En la ciudad de Comitán de Domínguez, una madre cansada de las parrandas diarias de sus hijos adaptó la parte baja de su casa para encerrarlos como medida de contención y castigo, en un intento desesperado porque dejen de ingerir bebidas alcohólicas.
De acuerdo con la información que ha circulado entre los habitantes, e incluso en redes sociales, los hombres adultos son encerrados hasta por tres días seguidos en el espacio que ya es llamado como la “miniprisión” y que se ubica en una humilde casa en el barrio Nicalocok.
En las imágenes de la vivienda se observa una celda reducida, con una puerta negra que da hacia la calle. Situación que preocupa a los vecinos, al no ser una medida adecuada para tratar los problemas de alcoholismo que, al parecer, enfrentan los hijos de la mujer que aún no ha sido identificada.

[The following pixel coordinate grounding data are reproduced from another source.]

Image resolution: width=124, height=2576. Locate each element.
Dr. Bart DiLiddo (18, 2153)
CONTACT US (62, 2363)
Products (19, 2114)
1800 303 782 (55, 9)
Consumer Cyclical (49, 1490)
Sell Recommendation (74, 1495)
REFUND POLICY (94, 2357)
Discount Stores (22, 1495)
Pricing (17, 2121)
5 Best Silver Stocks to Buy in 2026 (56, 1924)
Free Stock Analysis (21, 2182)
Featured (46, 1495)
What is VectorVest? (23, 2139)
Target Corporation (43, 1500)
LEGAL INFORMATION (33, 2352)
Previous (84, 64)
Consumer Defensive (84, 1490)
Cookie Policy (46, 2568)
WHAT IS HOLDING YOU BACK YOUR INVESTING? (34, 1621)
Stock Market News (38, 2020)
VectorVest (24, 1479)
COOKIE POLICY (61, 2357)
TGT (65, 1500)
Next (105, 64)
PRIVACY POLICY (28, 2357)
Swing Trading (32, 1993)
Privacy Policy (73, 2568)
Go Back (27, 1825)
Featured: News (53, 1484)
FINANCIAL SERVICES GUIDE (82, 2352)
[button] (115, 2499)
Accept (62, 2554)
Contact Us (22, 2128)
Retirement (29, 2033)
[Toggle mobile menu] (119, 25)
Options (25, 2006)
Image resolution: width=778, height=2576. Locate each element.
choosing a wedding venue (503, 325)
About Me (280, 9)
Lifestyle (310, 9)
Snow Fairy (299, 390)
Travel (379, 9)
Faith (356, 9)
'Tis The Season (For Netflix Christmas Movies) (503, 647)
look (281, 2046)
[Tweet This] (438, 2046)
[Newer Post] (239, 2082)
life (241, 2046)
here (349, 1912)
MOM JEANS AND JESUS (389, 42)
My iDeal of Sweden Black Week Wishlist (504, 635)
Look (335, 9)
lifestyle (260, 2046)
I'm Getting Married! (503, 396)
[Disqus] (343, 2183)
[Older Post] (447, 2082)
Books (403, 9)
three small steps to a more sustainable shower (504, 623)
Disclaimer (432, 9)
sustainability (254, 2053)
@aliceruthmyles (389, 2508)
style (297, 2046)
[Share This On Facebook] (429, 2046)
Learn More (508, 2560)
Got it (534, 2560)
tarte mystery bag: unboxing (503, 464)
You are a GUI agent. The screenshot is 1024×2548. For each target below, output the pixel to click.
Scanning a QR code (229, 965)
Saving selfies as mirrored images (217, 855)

Desde que las imágenes comenzaron a circular en redes sociales, los usuarios han emitido diferentes posturas, pues hay desde quienes aumentan que la actitud de la madre se debe a la desesperación, hasta quienes creen que la medida solo empeorará la condición de sus hijos.
Otros recomiendan que la señora mejor se encomiende a sus creencias religiosas, mientras que unas opiniones señalan cierta concordancia con su actuar: “Ninguna medida es tan extrema para ayudar a quienes amas. ¿Anexarlos? Quizás ya no le funcionó y pues una madre hace de todo por ver bien a sus hijos”.